*** Material supplied ***

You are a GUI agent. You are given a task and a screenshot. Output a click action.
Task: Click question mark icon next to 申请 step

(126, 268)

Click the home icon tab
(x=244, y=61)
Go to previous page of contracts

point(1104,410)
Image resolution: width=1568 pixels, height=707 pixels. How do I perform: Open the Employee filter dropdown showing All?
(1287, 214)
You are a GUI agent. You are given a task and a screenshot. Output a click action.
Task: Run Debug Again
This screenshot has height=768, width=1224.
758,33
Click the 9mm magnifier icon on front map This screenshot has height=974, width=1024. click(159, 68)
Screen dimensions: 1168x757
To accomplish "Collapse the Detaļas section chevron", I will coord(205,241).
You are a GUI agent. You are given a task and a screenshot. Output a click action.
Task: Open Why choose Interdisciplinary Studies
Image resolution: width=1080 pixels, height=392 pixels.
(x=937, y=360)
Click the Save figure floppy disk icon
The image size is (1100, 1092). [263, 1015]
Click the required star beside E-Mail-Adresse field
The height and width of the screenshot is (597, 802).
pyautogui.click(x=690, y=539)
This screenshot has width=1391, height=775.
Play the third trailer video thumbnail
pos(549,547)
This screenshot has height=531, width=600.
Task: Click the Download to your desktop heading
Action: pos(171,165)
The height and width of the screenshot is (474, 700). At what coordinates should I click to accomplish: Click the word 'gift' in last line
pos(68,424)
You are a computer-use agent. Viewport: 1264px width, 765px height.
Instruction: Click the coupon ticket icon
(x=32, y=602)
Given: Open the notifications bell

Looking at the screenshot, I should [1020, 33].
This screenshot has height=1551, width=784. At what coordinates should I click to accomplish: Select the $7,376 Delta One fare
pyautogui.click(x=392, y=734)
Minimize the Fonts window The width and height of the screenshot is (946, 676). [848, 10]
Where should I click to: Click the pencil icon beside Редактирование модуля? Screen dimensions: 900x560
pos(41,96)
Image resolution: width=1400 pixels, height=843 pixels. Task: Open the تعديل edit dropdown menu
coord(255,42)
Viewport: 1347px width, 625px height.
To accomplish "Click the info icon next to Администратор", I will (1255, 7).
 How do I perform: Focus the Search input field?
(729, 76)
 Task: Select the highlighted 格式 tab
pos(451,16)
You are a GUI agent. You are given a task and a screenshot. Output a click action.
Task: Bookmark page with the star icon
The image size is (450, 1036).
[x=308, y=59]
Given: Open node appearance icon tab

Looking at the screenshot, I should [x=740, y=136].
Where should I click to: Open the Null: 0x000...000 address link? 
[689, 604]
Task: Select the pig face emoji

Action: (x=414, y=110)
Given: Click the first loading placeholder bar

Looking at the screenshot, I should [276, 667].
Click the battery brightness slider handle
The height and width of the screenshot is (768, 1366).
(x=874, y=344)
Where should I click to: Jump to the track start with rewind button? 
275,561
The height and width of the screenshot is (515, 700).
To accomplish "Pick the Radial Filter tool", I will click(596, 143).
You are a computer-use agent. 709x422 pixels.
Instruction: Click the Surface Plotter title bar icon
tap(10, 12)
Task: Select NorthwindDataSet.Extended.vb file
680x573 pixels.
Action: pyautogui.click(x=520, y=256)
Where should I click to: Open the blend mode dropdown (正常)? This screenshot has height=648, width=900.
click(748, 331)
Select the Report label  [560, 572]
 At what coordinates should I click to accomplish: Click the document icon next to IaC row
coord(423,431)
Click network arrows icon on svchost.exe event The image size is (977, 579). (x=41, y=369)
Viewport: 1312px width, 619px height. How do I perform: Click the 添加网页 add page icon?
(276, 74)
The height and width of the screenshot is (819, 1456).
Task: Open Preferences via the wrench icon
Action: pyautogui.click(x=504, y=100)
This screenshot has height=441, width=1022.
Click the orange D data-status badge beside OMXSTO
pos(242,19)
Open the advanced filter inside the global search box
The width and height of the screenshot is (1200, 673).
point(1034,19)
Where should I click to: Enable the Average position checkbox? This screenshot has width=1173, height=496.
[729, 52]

*** End of Material supplied ***

> The problem
Copy out the records above exactly and completely.

> Answer to the problem
You are a GUI agent. You are given a task and a screenshot. Output a click action.
Task: Click question mark icon next to 申请 step

(126, 268)

Click the home icon tab
(x=244, y=61)
Go to previous page of contracts

point(1104,410)
Image resolution: width=1568 pixels, height=707 pixels. How do I perform: Open the Employee filter dropdown showing All?
(1287, 214)
You are a GUI agent. You are given a task and a screenshot. Output a click action.
Task: Run Debug Again
This screenshot has height=768, width=1224.
758,33
Click the 9mm magnifier icon on front map This screenshot has height=974, width=1024. click(159, 68)
Screen dimensions: 1168x757
To accomplish "Collapse the Detaļas section chevron", I will coord(205,241).
You are a GUI agent. You are given a task and a screenshot. Output a click action.
Task: Open Why choose Interdisciplinary Studies
Image resolution: width=1080 pixels, height=392 pixels.
(x=937, y=360)
Click the Save figure floppy disk icon
The image size is (1100, 1092). [263, 1015]
Click the required star beside E-Mail-Adresse field
The height and width of the screenshot is (597, 802).
pyautogui.click(x=690, y=539)
This screenshot has width=1391, height=775.
Play the third trailer video thumbnail
pos(549,547)
This screenshot has height=531, width=600.
Task: Click the Download to your desktop heading
Action: pos(171,165)
The height and width of the screenshot is (474, 700). At what coordinates should I click to accomplish: Click the word 'gift' in last line
pos(68,424)
You are a computer-use agent. Viewport: 1264px width, 765px height.
Instruction: Click the coupon ticket icon
(x=32, y=602)
Given: Open the notifications bell

Looking at the screenshot, I should [1020, 33].
This screenshot has height=1551, width=784. At what coordinates should I click to accomplish: Select the $7,376 Delta One fare
pyautogui.click(x=392, y=734)
Minimize the Fonts window The width and height of the screenshot is (946, 676). [848, 10]
Where should I click to: Click the pencil icon beside Редактирование модуля? Screen dimensions: 900x560
pos(41,96)
Image resolution: width=1400 pixels, height=843 pixels. Task: Open the تعديل edit dropdown menu
coord(255,42)
Viewport: 1347px width, 625px height.
To accomplish "Click the info icon next to Администратор", I will (1255, 7).
 How do I perform: Focus the Search input field?
(729, 76)
 Task: Select the highlighted 格式 tab
pos(451,16)
You are a GUI agent. You are given a task and a screenshot. Output a click action.
Task: Bookmark page with the star icon
The image size is (450, 1036).
[x=308, y=59]
Given: Open node appearance icon tab

Looking at the screenshot, I should [x=740, y=136].
Where should I click to: Open the Null: 0x000...000 address link? 
[689, 604]
Task: Select the pig face emoji

Action: (x=414, y=110)
Given: Click the first loading placeholder bar

Looking at the screenshot, I should [276, 667].
Click the battery brightness slider handle
The height and width of the screenshot is (768, 1366).
(x=874, y=344)
Where should I click to: Jump to the track start with rewind button? 
275,561
The height and width of the screenshot is (515, 700).
To accomplish "Pick the Radial Filter tool", I will click(596, 143).
You are a computer-use agent. 709x422 pixels.
Instruction: Click the Surface Plotter title bar icon
tap(10, 12)
Task: Select NorthwindDataSet.Extended.vb file
680x573 pixels.
Action: pyautogui.click(x=520, y=256)
Where should I click to: Open the blend mode dropdown (正常)? This screenshot has height=648, width=900.
click(748, 331)
Select the Report label  [560, 572]
 At what coordinates should I click to accomplish: Click the document icon next to IaC row
coord(423,431)
Click network arrows icon on svchost.exe event The image size is (977, 579). (x=41, y=369)
Viewport: 1312px width, 619px height. How do I perform: Click the 添加网页 add page icon?
(276, 74)
The height and width of the screenshot is (819, 1456).
Task: Open Preferences via the wrench icon
Action: pyautogui.click(x=504, y=100)
This screenshot has height=441, width=1022.
Click the orange D data-status badge beside OMXSTO
pos(242,19)
Open the advanced filter inside the global search box
The width and height of the screenshot is (1200, 673).
point(1034,19)
Where should I click to: Enable the Average position checkbox? This screenshot has width=1173, height=496.
[729, 52]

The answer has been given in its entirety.